Segment Start: Working data
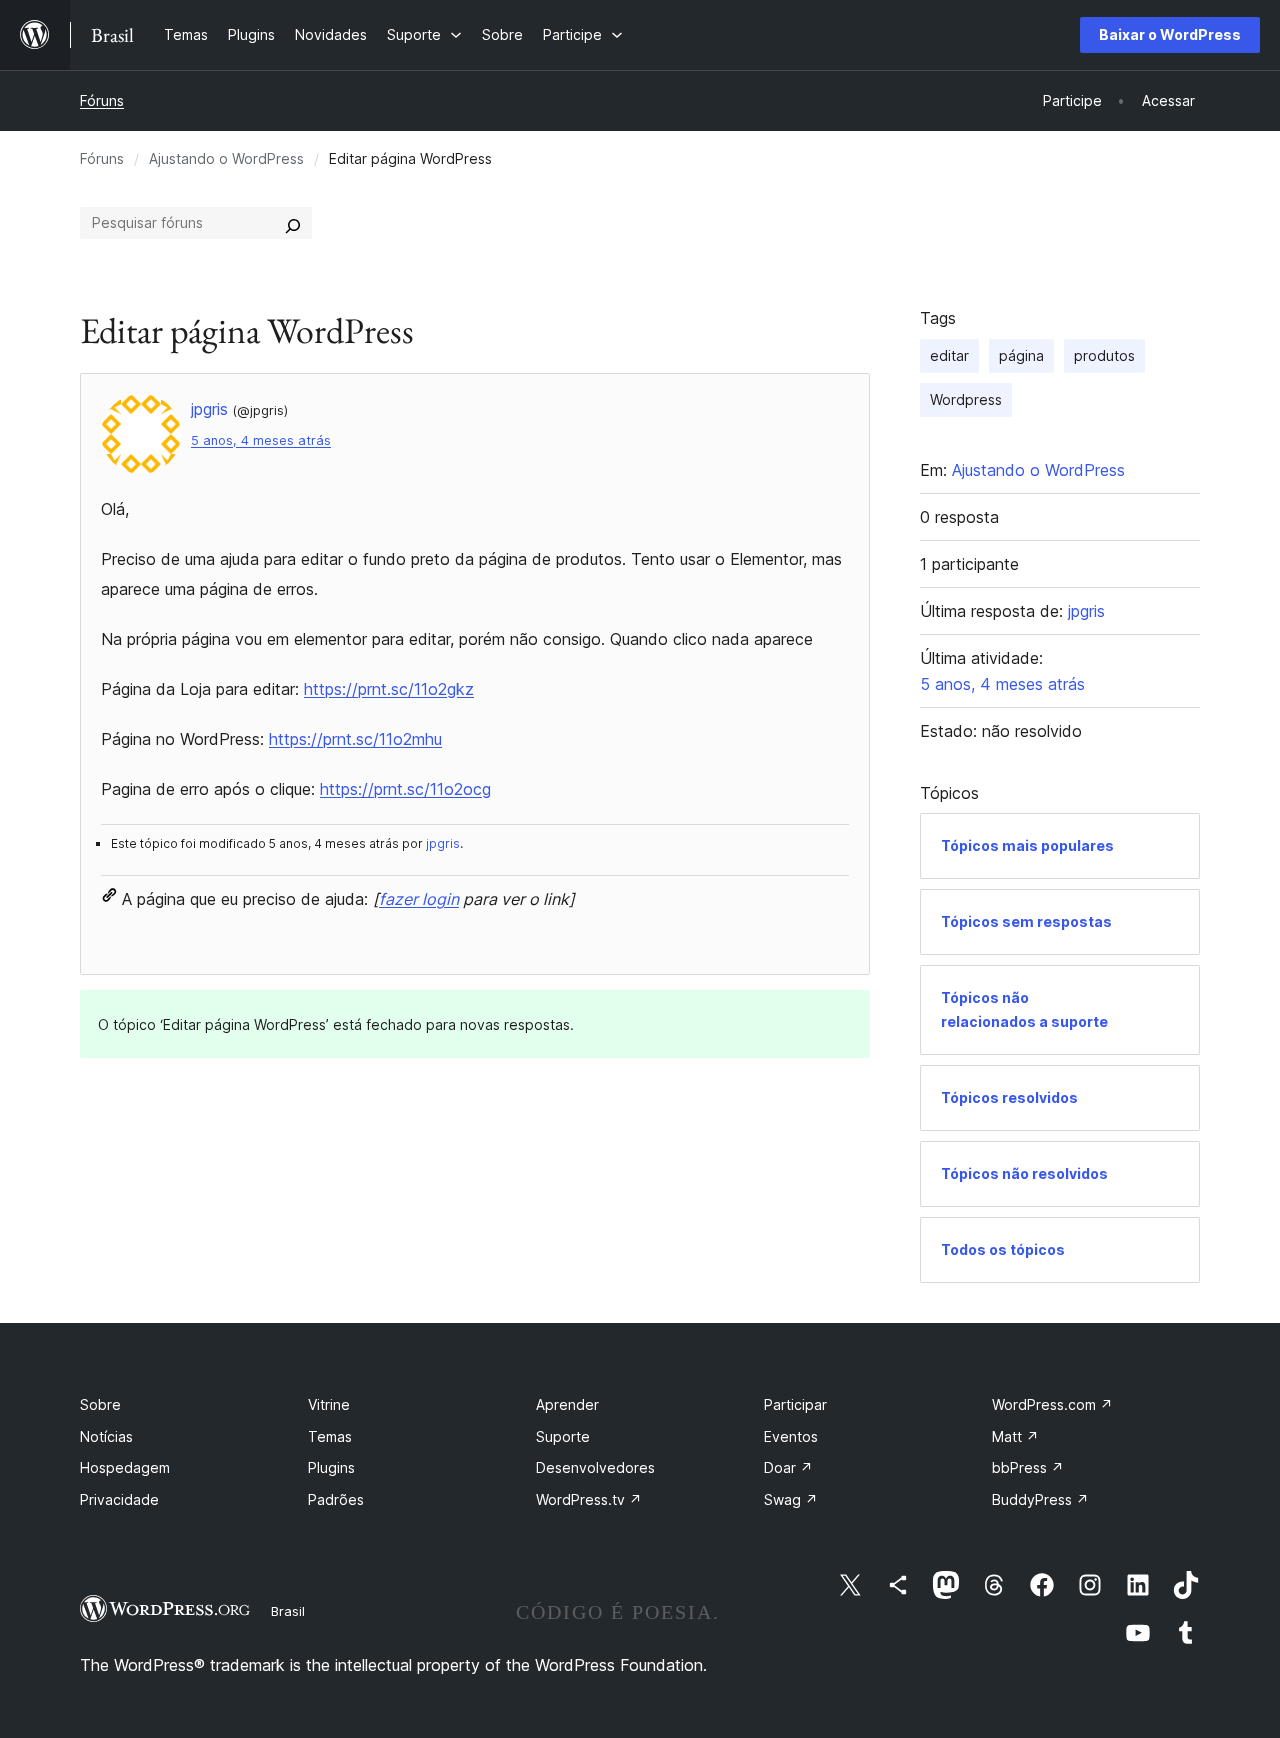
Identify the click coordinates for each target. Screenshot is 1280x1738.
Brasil (288, 1611)
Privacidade (119, 1499)
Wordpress (966, 399)
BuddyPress (1040, 1499)
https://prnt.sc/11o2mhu (355, 739)
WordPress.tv (589, 1499)
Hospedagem (125, 1467)
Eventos (791, 1436)
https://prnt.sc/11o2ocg (405, 789)
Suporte (563, 1436)
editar (949, 355)
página (1021, 355)
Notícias (106, 1436)
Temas (330, 1436)
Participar (795, 1404)
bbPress (1028, 1467)
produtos (1104, 355)
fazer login (419, 899)
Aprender (567, 1404)
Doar (788, 1467)
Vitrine (329, 1404)
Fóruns (102, 100)
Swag (791, 1499)
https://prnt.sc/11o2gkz (389, 689)
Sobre (100, 1404)
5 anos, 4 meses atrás (261, 440)
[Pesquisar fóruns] (293, 223)
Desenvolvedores (595, 1467)
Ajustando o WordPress (226, 158)
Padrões (336, 1499)
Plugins (331, 1467)
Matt (1015, 1436)
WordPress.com (1052, 1404)
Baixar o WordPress (1170, 34)
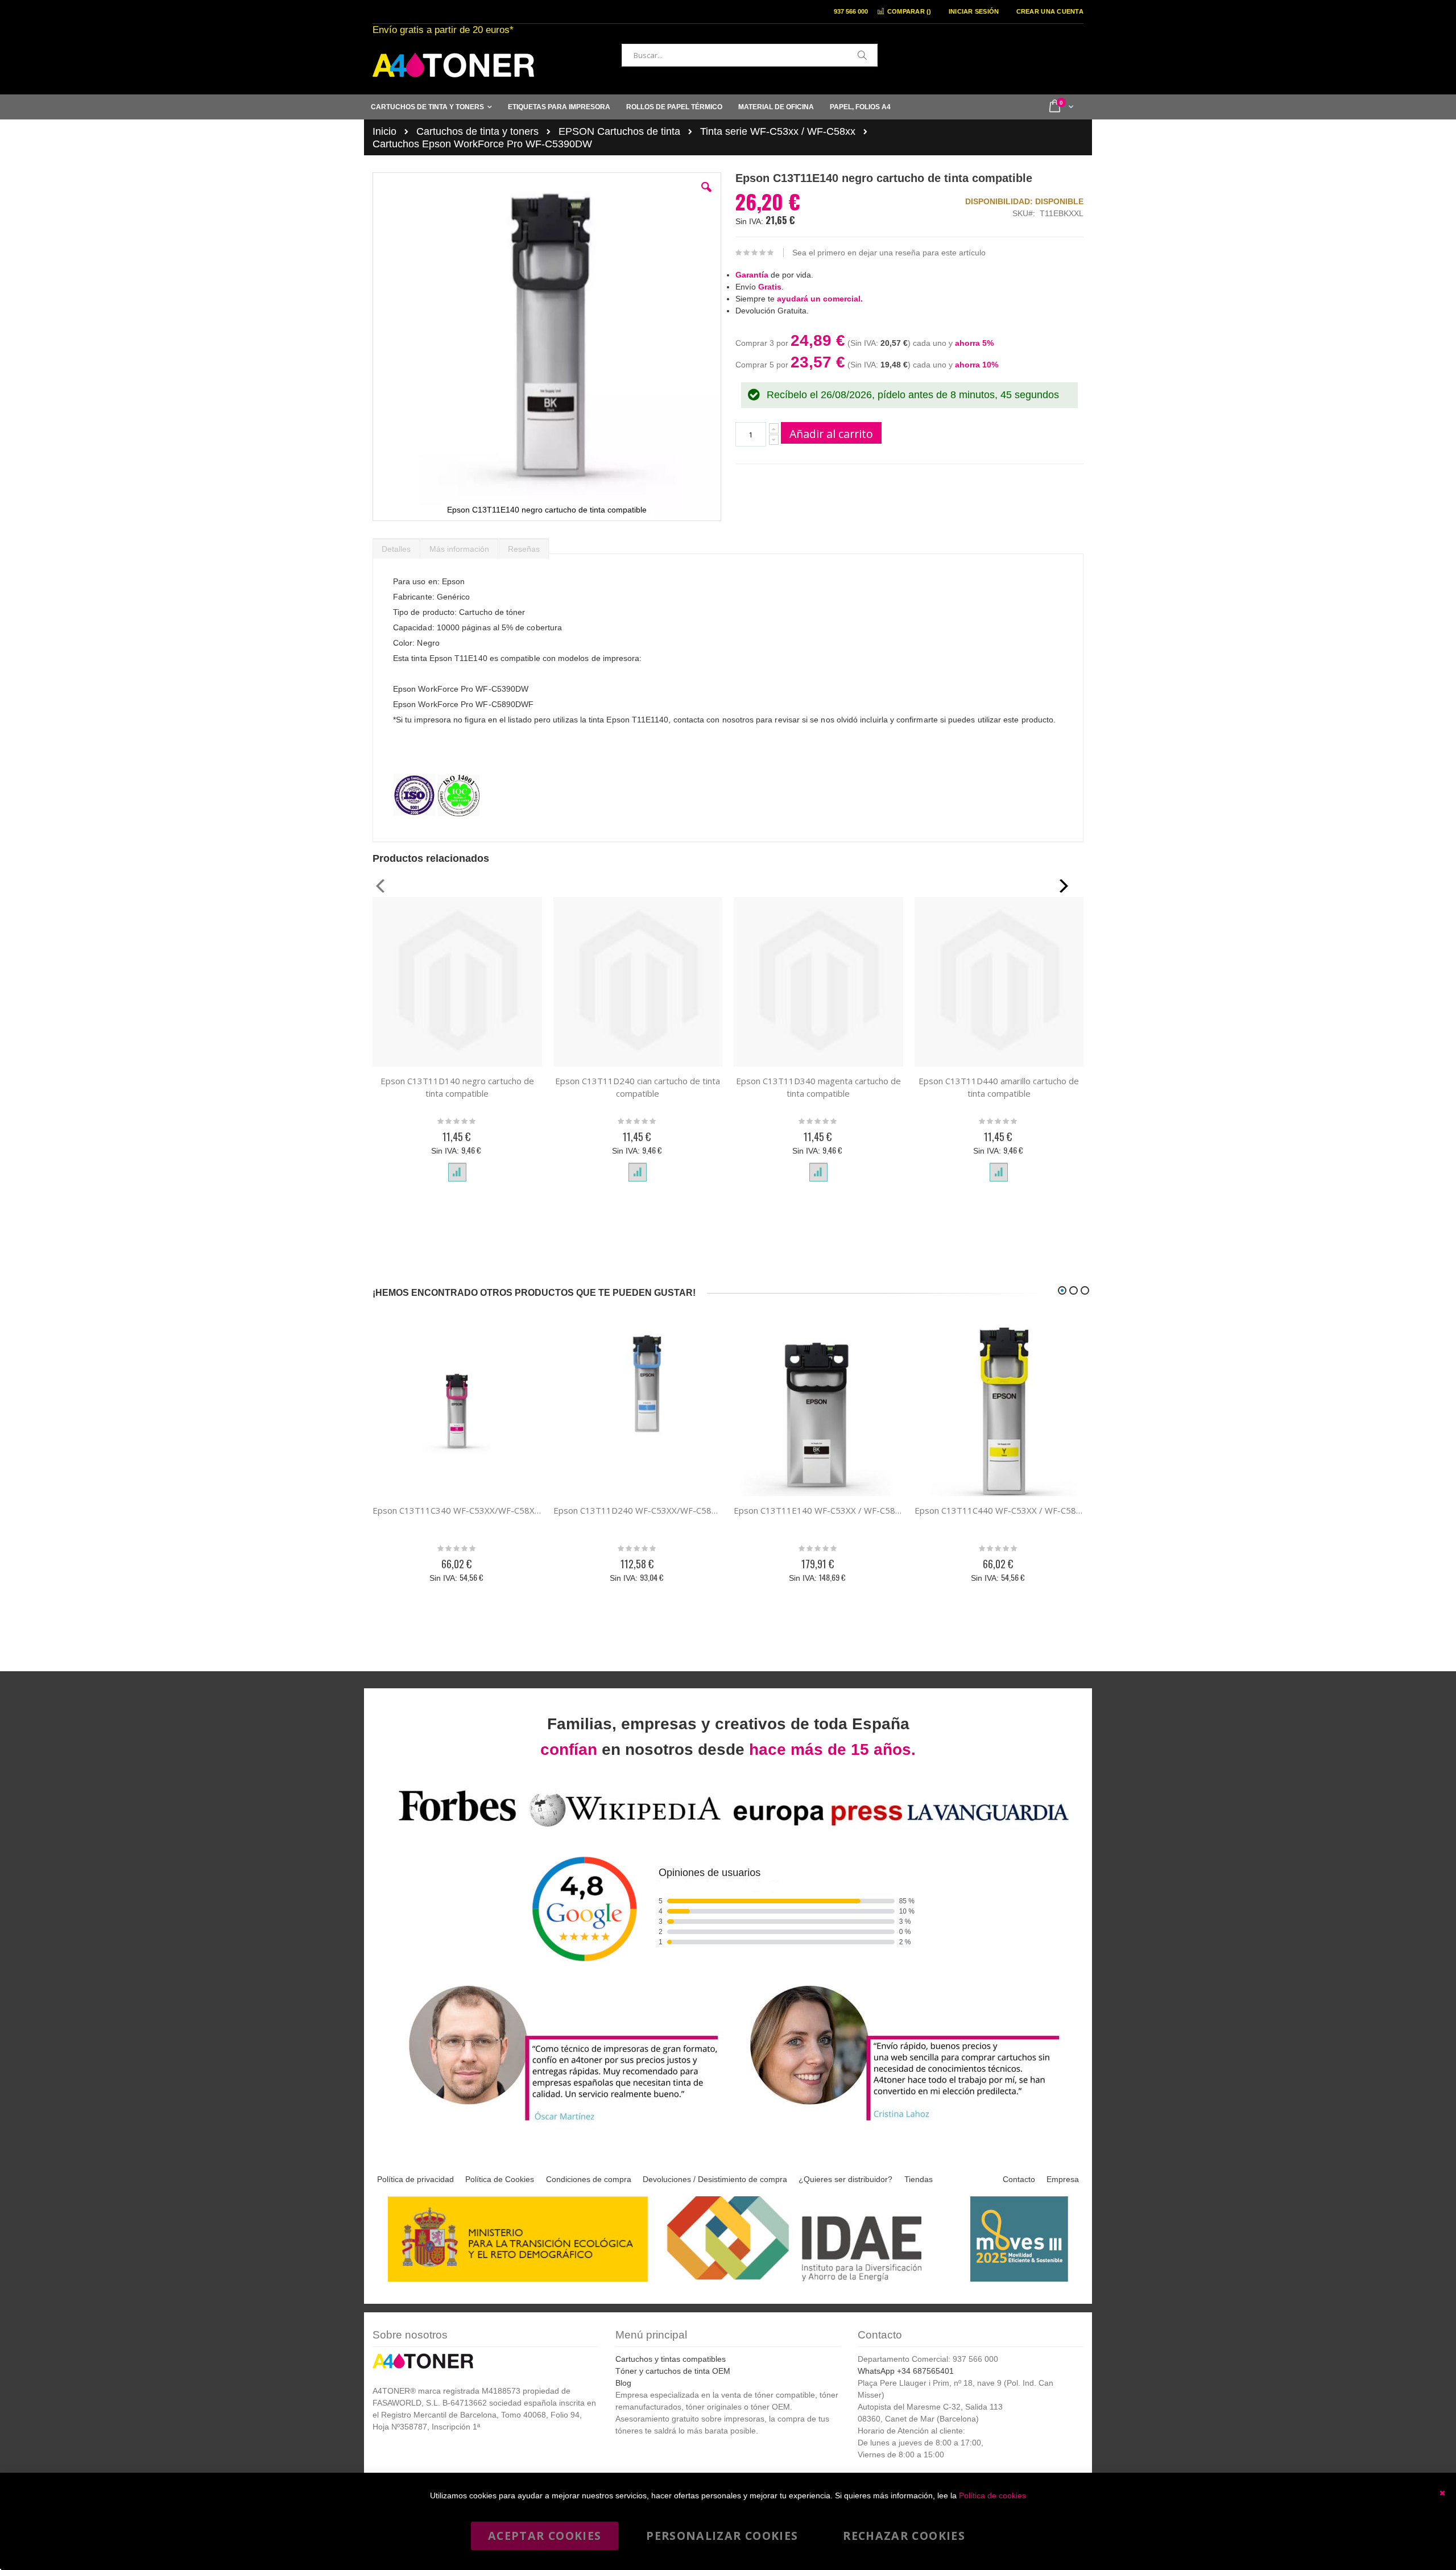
Segment End: Working data
== Problem ==
Every entry above needs to be duplicated precisely, and none of the pictures should appear.

== Exercise solution ==
Identify the click coordinates for each target. Screenshot is 1280x1738.
Brasil (288, 1611)
Privacidade (119, 1499)
Wordpress (966, 399)
BuddyPress (1040, 1499)
https://prnt.sc/11o2mhu (355, 739)
WordPress.tv (589, 1499)
Hospedagem (125, 1467)
Eventos (791, 1436)
https://prnt.sc/11o2ocg (405, 789)
Suporte (563, 1436)
editar (949, 355)
página (1021, 355)
Notícias (106, 1436)
Temas (330, 1436)
Participar (795, 1404)
bbPress (1028, 1467)
produtos (1104, 355)
fazer login (419, 899)
Aprender (567, 1404)
Doar (788, 1467)
Vitrine (329, 1404)
Fóruns (102, 100)
Swag (791, 1499)
https://prnt.sc/11o2gkz (389, 689)
Sobre (100, 1404)
5 anos, 4 meses atrás (261, 440)
[Pesquisar fóruns] (293, 223)
Desenvolvedores (595, 1467)
Ajustando o WordPress (226, 158)
Padrões (336, 1499)
Plugins (331, 1467)
Matt (1015, 1436)
WordPress.com (1052, 1404)
Baixar o WordPress (1170, 34)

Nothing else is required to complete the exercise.